NB contributor Bob Owens has a great piece over at Pajamas Media on how he helped spot yet another instance of the Western press getting snookered by a fake news story promulgated by terrorists in Iraq. Once again, the media's desire to portray Iraq as a total disaster let them get tricked:
On Thursday, June 28, The Associated Press—and to a lesser extent, Reuters, and a small independent Iraqi news agency—ran stories claiming that 20 decapitated bodies had been found on or near the banks of the Tigris River in Um al-Abeed, a village near Salman Pak, southeast of Baghdad.
By 8:10, Thursday morning, I’d fired off the first of a series of queries to Multi-National Forces-Iraq (MNF-I) Public Affairs and current and former liaisons with the Iraqi Ministry of the Interior Civilian Police Assistance Training Team (CPATT) Public Affairs Office, asking what they knew of this claim. I was immediately suspect because of the dubious sourcing prominently noted in one version of the original Associated Press story:
The dead — all men aged 20 to 40 years old — had their hands and legs bound, and some of the heads were found next to the bodies, the officers said on condition of anonymity because they were not authorized to release the information. The bodies were found in the Sunni Muslim village of Um al-Abeed, near the city of Salman Pak, which lies 14 miles southeast of Baghdad. One of the police officers is based in Baghdad and the other in Kut, 100 miles southeast of the capital.

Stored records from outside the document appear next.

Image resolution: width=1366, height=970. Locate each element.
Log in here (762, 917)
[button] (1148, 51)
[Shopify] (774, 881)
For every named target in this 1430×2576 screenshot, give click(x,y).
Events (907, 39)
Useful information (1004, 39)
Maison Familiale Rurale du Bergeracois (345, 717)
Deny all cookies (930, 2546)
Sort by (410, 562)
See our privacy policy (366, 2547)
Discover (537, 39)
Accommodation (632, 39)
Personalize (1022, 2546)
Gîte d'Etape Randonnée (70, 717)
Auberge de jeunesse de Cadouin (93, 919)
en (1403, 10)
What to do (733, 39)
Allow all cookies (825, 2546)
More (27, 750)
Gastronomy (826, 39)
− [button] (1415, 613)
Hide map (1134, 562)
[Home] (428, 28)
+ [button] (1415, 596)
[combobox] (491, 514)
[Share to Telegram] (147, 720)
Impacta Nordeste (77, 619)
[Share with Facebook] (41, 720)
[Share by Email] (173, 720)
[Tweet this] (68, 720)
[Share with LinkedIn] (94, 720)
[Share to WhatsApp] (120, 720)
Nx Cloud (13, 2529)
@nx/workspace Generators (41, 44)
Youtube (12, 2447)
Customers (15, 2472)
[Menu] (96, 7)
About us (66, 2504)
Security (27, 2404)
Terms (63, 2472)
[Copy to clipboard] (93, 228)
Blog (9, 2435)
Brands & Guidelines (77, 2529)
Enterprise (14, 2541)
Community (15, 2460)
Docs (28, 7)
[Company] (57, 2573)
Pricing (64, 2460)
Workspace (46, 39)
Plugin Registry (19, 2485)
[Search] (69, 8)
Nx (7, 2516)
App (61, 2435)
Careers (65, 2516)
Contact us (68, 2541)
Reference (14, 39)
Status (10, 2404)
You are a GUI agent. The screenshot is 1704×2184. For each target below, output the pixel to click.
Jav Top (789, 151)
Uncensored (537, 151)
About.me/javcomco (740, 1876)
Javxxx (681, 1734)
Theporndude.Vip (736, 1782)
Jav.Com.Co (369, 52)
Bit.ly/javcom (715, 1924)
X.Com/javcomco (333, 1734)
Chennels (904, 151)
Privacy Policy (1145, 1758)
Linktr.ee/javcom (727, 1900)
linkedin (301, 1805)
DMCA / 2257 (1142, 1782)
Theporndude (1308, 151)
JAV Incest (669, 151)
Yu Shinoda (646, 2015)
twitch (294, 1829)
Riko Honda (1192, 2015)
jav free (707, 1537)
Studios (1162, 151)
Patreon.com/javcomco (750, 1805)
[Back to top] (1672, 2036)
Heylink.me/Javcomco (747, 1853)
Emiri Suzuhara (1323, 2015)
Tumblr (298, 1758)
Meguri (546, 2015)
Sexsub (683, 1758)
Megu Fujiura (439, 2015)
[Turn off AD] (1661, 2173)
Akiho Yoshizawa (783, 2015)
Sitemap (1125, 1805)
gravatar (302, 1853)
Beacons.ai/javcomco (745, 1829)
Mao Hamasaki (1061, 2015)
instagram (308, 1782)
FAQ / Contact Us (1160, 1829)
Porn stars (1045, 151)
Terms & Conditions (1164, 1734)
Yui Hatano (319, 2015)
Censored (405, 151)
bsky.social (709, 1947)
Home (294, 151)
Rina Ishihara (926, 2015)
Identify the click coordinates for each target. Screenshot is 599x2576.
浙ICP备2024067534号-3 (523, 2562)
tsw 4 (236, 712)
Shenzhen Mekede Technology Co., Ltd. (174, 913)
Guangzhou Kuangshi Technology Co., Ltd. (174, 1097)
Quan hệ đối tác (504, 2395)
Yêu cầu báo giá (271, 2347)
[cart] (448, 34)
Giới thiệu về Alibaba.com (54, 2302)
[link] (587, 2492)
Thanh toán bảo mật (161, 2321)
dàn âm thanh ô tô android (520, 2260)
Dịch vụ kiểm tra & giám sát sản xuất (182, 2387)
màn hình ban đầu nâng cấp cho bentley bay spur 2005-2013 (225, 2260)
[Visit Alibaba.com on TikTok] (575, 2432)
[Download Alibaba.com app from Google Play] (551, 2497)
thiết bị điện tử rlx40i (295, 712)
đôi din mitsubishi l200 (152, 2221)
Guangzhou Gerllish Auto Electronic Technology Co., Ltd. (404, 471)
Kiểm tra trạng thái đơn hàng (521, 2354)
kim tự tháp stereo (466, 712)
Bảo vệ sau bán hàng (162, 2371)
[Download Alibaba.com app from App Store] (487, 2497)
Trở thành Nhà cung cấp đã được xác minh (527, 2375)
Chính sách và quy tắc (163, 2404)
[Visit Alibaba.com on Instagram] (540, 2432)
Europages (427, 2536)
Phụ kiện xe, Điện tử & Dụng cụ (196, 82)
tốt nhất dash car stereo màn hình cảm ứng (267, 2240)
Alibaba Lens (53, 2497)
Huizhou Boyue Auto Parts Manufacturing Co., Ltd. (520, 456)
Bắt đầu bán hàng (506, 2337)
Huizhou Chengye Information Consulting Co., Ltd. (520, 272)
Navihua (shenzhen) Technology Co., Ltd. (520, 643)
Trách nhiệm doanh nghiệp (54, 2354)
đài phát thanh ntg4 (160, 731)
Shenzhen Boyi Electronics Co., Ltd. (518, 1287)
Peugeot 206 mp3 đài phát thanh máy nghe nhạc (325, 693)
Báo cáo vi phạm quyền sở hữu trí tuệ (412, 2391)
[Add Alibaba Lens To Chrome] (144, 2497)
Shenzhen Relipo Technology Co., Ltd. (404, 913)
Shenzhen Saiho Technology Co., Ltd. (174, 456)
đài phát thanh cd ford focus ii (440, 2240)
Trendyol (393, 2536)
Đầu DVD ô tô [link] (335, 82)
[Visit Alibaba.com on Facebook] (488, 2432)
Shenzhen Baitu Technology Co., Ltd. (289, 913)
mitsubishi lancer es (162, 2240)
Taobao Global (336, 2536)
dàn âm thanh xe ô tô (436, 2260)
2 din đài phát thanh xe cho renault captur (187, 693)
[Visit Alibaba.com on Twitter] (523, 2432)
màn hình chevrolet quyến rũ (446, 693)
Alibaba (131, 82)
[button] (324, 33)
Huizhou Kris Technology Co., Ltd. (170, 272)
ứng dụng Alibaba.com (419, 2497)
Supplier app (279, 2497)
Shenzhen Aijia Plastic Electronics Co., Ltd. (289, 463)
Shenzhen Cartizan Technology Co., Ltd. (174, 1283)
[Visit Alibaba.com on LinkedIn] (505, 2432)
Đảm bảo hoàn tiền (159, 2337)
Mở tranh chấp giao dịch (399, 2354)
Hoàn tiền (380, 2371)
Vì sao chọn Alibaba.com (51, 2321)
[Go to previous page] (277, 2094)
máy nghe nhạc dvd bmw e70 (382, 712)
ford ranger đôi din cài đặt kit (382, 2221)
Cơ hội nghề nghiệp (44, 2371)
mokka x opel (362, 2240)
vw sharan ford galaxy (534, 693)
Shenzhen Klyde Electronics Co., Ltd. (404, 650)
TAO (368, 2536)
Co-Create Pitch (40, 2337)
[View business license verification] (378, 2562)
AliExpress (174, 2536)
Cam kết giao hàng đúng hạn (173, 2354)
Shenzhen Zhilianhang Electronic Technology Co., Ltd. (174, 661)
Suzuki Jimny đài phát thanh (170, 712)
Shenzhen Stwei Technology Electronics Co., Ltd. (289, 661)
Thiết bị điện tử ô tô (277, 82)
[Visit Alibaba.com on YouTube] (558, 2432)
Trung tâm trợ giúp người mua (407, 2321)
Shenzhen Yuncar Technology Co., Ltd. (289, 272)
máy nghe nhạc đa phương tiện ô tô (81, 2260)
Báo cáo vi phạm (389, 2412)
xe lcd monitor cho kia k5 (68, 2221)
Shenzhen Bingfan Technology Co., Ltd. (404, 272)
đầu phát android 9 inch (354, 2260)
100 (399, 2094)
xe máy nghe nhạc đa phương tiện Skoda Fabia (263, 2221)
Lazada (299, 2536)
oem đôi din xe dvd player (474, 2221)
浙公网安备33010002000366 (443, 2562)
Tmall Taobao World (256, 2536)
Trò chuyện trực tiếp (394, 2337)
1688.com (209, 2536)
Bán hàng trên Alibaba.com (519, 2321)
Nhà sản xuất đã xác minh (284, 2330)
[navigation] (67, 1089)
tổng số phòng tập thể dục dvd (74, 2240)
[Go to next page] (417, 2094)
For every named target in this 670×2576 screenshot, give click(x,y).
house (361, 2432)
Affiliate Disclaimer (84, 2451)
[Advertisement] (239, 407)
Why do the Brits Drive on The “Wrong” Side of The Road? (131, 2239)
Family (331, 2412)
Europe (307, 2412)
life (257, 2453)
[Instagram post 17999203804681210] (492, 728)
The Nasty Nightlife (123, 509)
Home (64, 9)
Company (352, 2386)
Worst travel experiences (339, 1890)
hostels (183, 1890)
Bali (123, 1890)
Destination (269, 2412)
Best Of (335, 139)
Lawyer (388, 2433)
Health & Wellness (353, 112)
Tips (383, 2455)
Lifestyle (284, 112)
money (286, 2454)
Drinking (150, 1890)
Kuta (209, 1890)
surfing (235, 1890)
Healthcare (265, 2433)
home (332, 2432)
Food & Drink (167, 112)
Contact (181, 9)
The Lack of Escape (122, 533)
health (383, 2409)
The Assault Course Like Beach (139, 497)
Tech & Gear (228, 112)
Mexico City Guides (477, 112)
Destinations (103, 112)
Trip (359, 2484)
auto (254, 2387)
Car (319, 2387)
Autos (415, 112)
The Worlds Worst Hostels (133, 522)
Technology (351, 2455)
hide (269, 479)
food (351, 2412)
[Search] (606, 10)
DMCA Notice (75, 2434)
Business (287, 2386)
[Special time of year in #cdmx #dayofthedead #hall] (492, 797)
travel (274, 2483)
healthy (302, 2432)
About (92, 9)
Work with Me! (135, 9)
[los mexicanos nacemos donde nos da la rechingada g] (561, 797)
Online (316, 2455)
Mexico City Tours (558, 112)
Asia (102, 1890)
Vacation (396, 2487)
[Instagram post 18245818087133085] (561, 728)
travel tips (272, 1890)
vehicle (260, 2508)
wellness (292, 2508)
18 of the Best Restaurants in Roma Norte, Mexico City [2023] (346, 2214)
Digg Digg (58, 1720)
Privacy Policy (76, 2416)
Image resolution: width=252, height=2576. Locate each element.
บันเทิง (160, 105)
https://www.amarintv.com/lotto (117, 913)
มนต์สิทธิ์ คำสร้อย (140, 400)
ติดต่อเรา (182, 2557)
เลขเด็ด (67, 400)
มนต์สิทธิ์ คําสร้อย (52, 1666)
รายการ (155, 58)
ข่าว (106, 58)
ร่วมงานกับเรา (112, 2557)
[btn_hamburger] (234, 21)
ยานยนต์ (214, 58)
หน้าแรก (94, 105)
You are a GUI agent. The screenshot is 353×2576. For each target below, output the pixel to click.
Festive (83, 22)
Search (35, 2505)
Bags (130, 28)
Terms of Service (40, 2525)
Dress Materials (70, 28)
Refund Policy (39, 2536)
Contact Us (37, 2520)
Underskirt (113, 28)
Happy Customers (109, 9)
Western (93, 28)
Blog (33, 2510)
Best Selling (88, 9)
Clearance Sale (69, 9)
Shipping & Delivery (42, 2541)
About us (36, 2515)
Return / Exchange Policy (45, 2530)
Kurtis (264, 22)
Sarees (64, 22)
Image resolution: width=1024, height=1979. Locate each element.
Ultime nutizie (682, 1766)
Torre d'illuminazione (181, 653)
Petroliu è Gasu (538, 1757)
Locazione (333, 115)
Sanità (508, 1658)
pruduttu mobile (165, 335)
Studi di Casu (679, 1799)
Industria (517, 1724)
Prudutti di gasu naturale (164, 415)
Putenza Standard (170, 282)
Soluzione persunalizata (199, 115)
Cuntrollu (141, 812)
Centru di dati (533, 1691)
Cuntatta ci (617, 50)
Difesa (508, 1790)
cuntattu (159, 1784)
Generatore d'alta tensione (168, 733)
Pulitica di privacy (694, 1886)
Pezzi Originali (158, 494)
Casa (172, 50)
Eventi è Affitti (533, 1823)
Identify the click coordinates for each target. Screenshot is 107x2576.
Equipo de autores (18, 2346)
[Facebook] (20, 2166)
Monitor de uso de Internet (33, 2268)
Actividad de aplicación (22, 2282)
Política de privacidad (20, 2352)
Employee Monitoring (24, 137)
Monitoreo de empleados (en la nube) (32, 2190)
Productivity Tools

The Baghdad officer said he learned of the discovery because Iraq’s Interior Ministry, where he works, sent troops to the village to investigate. The Kut officer said he first heard the report through residents of the Salman Pak area.Some other versions of the story (indeed, the most common variation) carried by American and international media outlets buried the distant locations of the two anonymous police sources six paragraphs further down in the story, under an account of a bus station bombing in Baghdad.
One can only guess why the Associated Press saw fit to distance the claim from the location of the sources, and only the editors at Fox News saw and corrected the Associated Press story to correctly pair the paragraphs stating the claimed mass beheading and the distant location of the story’s anonymous “police” sources.